„Antigone“ in Bietigheim-Bissingen Klassische Tragödie modern erzählt

Von Susanne Yvette Walter
„Antigone“ wurde am Mittwochabend im Kronenzentrum in Bietigheim-Bissingen gezeigt. Foto: /Werner Kuhnle

Die Württembergische Landesbühne Esslingen füllt den Kronensaal in Bietigheim-Bissingen mit antikem Stoff. Gezeigt wird „Antigone“.

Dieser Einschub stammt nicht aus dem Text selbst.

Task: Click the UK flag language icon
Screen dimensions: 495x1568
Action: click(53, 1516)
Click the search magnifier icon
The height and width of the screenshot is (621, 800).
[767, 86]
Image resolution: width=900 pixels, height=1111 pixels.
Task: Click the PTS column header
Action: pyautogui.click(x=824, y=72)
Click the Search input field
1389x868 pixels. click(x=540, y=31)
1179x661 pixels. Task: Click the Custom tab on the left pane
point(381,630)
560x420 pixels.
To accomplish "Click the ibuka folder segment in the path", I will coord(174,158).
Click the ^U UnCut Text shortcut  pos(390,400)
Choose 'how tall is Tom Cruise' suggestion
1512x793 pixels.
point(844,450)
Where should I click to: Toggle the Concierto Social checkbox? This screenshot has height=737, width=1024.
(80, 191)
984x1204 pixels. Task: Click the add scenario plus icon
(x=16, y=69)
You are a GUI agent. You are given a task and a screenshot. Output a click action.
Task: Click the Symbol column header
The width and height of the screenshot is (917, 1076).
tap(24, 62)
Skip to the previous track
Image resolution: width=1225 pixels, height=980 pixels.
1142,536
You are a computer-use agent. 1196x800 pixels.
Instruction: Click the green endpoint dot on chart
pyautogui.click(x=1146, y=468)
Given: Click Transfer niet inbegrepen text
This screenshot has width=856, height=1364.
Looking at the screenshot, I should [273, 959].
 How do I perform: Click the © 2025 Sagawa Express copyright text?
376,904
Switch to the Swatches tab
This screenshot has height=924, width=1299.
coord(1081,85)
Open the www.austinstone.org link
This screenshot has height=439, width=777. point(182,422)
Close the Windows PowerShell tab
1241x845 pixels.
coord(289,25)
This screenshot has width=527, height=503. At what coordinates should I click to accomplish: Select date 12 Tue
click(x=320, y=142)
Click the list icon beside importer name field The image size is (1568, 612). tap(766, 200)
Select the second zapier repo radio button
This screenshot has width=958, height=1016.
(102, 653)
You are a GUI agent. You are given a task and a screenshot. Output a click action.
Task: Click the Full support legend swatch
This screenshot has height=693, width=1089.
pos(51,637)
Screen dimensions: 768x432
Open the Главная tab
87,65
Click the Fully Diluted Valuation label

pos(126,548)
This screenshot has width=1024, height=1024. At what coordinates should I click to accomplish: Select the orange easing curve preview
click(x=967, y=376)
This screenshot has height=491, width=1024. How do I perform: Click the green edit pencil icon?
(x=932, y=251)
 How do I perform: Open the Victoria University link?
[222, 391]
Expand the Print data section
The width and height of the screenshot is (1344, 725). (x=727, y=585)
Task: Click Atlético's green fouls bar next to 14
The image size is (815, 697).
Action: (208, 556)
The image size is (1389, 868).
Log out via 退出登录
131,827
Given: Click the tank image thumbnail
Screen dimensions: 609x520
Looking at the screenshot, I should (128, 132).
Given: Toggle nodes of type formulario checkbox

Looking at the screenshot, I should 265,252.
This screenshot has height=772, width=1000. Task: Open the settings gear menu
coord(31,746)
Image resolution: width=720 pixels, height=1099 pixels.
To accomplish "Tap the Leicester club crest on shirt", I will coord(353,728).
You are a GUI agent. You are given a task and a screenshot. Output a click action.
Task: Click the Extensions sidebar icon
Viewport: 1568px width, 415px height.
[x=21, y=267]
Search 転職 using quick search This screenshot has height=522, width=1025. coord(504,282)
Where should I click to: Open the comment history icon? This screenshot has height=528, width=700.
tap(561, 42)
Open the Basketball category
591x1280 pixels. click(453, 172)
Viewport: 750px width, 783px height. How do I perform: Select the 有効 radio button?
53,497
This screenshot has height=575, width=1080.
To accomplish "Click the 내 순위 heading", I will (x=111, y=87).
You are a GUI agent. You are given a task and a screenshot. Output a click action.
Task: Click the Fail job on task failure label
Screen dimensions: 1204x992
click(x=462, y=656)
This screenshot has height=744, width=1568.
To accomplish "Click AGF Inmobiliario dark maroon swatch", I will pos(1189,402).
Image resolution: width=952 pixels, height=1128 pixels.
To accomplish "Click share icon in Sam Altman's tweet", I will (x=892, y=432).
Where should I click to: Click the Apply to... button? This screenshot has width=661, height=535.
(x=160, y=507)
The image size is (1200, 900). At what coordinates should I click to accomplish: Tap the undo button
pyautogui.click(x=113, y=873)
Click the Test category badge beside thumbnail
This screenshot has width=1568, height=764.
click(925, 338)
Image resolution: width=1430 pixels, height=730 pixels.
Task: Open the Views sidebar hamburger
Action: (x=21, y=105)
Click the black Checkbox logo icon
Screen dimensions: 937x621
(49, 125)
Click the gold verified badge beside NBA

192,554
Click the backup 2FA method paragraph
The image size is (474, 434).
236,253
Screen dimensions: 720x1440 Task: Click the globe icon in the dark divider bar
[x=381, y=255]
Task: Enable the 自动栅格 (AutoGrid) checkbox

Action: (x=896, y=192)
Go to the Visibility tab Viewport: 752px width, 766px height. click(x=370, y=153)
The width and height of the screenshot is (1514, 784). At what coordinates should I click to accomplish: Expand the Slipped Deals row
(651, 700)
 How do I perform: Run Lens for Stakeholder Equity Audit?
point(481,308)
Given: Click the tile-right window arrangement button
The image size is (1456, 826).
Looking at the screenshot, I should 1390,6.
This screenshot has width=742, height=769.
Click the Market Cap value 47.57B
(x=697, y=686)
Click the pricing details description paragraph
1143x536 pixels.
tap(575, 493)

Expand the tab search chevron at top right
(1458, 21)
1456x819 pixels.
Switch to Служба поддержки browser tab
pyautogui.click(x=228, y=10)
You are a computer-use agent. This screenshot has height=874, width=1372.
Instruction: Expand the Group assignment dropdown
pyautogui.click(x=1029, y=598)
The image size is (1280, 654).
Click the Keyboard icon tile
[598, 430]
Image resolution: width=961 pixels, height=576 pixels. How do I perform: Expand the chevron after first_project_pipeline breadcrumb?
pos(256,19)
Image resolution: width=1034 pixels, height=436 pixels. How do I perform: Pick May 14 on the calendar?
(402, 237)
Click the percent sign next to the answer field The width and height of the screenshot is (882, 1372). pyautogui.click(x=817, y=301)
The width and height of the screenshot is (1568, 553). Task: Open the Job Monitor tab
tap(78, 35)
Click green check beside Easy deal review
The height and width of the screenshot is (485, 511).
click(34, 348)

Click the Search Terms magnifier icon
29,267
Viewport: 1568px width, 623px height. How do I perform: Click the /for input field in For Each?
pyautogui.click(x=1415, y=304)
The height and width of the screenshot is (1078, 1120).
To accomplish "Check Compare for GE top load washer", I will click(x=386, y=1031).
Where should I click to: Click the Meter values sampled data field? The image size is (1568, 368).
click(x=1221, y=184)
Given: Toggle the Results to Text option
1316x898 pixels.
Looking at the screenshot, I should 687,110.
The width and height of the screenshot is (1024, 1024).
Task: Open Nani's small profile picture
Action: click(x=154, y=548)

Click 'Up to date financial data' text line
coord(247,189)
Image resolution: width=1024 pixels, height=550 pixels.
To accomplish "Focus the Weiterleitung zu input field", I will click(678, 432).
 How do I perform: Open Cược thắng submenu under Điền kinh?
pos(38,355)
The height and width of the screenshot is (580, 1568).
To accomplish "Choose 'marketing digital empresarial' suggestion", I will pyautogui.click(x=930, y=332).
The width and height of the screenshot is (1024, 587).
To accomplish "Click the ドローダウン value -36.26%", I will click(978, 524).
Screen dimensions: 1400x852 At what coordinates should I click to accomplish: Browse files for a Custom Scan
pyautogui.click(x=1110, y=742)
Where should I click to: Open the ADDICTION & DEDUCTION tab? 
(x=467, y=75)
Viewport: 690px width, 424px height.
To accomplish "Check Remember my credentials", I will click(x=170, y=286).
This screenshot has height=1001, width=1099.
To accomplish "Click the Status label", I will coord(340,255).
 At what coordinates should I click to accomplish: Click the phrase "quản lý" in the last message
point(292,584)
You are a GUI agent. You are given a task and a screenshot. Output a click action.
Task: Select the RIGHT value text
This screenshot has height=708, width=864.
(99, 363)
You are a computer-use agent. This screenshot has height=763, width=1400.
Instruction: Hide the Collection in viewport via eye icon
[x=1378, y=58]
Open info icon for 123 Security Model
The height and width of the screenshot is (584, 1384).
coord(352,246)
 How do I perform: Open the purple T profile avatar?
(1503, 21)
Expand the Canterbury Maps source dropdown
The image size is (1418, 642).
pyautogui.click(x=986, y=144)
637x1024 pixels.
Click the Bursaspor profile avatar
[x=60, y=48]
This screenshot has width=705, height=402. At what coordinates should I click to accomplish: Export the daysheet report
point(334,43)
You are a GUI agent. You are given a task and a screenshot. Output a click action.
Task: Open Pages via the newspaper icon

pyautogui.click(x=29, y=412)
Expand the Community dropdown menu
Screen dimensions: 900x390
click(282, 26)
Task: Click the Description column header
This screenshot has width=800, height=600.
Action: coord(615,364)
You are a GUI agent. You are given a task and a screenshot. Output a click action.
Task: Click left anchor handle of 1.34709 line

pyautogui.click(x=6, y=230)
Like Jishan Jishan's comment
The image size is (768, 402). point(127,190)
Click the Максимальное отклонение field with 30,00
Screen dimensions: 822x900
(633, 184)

Die klassische griechische Tragödie „Antigone“ von Sophokles begleitet Schüler kurz vor dem Abitur seit Jahrzehnten. Es geht darin um moralisch haltlose Familienbande zwischen Inzest und Brudermord und dem den Versuch, mit moralischen Riten wie einer ordentlichen Erdbestattung die Scherben wieder zusammenzufügen. Allein die Hauptfiguren mit den langen griechischen Namen in die Handlung einordnen zu können, verlangt hohe Konzentration.

Moral, Recht und Gerechtigkeit

Walter Jens hat die klassische Tragödie nachgedichtet und dabei herausgeschält, was an Moral, Recht und Gerechtigkeit zur Sprache kommt. In einer knackigen Inszenierung von knapp eineinhalb Stunden bringt die Württembergische Landesbühne Esslingen jetzt den Klassiker in der Fassung von Walter Jens auf die Bühne. Im Kronensaal sitzen am Mittwochabend die Oberstufenschüler ganz hinten im voll besetzten Theaterraum. Literaturhistoriker Jens wusste genau, wie viel griechische Tragödie er dem modernen Zuschauer noch zumuten darf und wie er die komplexen Dialoge im Original verschlanken muss.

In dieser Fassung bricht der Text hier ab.